Re: accept @pure @nothrow @return attributes

2015-01-28 Thread Dicebot via Digitalmars-d
On Wednesday, 28 January 2015 at 22:58:02 UTC, Joseph Rushton 
Wakeling wrote:

On 26/01/15 22:29, Dicebot via Digitalmars-d wrote:
However my complaint is not about the change itself (though I 
personally
disagree with Don reasoning in that issue, it is a delicate 
matter) but about
the fact that it is again done as a casual PR and our breaking 
change culture
does not seem to change : it is still all or nothing approach. 
No automatic
migration tools, no easily found rationale / explanation, no 
posts in D.announce
- just an ordinary commit.
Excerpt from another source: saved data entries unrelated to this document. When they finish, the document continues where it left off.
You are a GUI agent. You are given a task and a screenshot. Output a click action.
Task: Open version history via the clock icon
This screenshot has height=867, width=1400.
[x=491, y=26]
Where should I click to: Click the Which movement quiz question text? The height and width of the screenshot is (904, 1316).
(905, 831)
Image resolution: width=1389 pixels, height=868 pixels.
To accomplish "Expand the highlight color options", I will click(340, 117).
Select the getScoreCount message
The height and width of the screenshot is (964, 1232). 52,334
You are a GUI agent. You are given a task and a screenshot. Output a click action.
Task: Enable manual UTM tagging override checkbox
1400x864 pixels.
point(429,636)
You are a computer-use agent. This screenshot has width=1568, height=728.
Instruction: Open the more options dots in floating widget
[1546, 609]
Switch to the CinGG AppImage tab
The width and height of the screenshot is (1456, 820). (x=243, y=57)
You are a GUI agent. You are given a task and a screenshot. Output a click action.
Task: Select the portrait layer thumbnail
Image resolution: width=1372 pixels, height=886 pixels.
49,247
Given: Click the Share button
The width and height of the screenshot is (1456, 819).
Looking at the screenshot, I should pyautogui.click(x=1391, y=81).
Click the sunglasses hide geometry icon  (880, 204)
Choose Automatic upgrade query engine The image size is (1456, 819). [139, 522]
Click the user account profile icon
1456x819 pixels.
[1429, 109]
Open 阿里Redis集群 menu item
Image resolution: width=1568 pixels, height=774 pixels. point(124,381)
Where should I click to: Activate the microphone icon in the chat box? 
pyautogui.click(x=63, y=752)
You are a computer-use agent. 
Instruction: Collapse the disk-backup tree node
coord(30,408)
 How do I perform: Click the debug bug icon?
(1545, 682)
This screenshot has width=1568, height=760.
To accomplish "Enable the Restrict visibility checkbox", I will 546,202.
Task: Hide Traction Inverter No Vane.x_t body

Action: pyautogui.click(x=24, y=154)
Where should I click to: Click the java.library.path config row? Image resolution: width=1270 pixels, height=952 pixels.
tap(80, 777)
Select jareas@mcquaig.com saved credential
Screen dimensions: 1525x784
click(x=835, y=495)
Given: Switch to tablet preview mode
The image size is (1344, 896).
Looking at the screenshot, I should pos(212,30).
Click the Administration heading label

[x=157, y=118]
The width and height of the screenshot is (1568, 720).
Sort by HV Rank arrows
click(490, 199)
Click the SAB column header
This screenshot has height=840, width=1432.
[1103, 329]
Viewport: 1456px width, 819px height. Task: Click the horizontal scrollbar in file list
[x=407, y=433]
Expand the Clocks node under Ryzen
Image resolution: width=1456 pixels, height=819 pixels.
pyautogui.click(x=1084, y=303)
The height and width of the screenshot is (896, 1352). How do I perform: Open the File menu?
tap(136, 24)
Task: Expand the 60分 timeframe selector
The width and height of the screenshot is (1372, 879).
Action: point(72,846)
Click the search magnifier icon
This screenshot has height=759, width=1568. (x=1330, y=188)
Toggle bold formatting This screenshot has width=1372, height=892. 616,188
No wonder any of more notable 
change is considered

that scary.


I don't have any disagreement with your request for better 
reporting and public justification of decisions like this, but 
I don't understand why you consider it a breaking change.  It's 
not backwards-incompatible -- the existing pure and nothrow 
will still work (which I just verified by building druntime and 
phobos with a dmd instance built from the controversial commit).


I haven't said it is a breaking change on its own - but that 
doesn't mean it is any considerably better migration-wise.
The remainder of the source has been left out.